Collect each line of the entries that holds the string "filter".

Records drawn from a dataset
◇ ◇ ◇ ◇ ◇ ◇ ◇

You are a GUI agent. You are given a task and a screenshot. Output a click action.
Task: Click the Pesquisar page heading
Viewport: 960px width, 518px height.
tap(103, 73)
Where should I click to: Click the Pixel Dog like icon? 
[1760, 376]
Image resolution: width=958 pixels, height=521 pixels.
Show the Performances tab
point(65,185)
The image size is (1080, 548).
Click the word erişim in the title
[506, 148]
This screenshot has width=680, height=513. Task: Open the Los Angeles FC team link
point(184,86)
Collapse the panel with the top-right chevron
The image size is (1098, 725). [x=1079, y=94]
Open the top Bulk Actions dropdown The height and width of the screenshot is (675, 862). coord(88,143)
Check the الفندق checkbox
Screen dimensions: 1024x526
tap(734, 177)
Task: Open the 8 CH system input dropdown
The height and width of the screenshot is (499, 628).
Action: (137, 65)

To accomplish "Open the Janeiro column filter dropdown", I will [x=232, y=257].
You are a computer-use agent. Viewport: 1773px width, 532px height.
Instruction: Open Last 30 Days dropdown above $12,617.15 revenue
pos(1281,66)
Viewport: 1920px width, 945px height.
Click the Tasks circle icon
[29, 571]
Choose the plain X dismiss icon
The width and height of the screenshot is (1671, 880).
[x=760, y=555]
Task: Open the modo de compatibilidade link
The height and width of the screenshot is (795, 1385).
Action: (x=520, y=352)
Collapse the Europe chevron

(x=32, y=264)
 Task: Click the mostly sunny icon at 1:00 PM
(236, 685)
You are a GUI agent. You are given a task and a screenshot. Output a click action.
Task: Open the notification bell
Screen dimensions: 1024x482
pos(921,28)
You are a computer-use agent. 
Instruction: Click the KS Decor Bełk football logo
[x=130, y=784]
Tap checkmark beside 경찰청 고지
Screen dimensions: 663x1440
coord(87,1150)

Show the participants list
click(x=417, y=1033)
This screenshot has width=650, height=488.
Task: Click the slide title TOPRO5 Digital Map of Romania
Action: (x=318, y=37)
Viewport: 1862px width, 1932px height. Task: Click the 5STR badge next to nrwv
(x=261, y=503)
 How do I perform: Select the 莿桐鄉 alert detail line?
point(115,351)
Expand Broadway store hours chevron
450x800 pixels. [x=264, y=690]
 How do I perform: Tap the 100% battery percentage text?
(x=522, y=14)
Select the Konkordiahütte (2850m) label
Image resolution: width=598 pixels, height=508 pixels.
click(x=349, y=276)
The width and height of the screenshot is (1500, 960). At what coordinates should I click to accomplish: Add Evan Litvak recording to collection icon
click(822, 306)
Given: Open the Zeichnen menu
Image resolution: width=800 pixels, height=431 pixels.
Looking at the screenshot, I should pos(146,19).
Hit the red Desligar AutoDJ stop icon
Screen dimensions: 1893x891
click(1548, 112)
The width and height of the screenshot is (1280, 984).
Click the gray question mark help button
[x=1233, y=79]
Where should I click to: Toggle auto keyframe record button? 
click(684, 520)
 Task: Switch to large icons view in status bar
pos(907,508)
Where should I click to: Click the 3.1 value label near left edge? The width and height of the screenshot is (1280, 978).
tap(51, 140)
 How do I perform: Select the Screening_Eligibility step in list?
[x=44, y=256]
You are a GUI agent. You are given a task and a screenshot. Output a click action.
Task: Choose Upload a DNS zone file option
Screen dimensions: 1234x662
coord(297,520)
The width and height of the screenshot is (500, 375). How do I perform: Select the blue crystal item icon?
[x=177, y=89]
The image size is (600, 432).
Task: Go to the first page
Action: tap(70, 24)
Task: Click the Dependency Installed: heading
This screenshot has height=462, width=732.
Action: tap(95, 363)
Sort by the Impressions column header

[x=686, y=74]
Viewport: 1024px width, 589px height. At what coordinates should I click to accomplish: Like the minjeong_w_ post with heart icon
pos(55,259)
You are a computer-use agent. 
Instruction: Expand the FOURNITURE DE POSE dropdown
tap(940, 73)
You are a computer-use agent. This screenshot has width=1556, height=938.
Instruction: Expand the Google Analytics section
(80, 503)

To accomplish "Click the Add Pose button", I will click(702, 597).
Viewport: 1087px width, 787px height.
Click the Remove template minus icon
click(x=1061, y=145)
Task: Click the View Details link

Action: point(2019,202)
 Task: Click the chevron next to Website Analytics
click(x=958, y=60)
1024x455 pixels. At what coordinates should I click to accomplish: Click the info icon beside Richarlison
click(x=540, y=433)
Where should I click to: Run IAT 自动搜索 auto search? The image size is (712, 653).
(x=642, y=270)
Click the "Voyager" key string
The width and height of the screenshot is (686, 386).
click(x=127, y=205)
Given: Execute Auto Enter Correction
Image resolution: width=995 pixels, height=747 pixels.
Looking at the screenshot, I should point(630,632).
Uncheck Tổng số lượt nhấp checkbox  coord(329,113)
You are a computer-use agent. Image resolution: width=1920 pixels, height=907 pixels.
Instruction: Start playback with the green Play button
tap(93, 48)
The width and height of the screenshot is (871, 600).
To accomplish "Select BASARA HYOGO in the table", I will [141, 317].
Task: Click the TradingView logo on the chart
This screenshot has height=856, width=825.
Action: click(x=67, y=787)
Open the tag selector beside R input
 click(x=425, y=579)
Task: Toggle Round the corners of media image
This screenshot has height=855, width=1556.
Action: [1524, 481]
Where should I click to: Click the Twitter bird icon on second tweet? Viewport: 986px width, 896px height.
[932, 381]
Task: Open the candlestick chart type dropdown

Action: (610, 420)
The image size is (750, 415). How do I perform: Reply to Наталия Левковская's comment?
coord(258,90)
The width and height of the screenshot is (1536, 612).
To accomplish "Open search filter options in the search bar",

◇ ◇ ◇ ◇ ◇ ◇ ◇

Output of the exercise =
To accomplish "Open the Janeiro column filter dropdown", I will [x=232, y=257].
To accomplish "Open search filter options in the search bar",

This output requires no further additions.